**AIM OF THE EXERCISE**: Could you copy the records below exactly, leaving out any pictures they include?

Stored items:
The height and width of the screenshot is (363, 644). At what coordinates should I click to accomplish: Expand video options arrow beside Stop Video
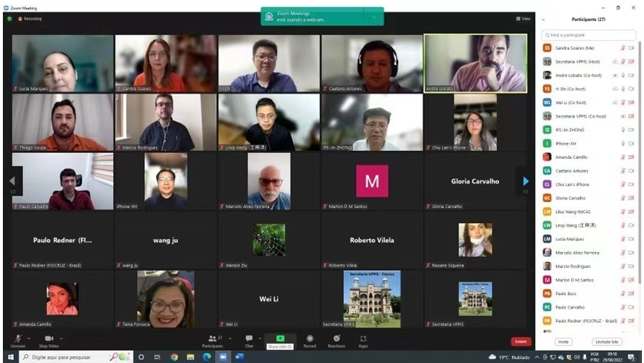(61, 337)
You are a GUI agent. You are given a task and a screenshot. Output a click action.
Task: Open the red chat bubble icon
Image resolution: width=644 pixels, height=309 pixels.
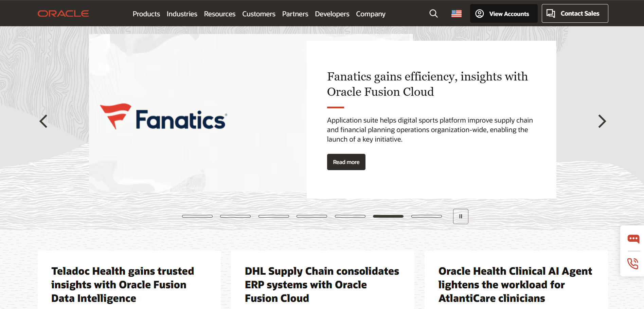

**TASK OUTPUT**:
The height and width of the screenshot is (363, 644). At what coordinates should I click to accomplish: Expand video options arrow beside Stop Video
(61, 337)
You are a GUI agent. You are given a task and a screenshot. Output a click action.
Task: Open the red chat bubble icon
Image resolution: width=644 pixels, height=309 pixels.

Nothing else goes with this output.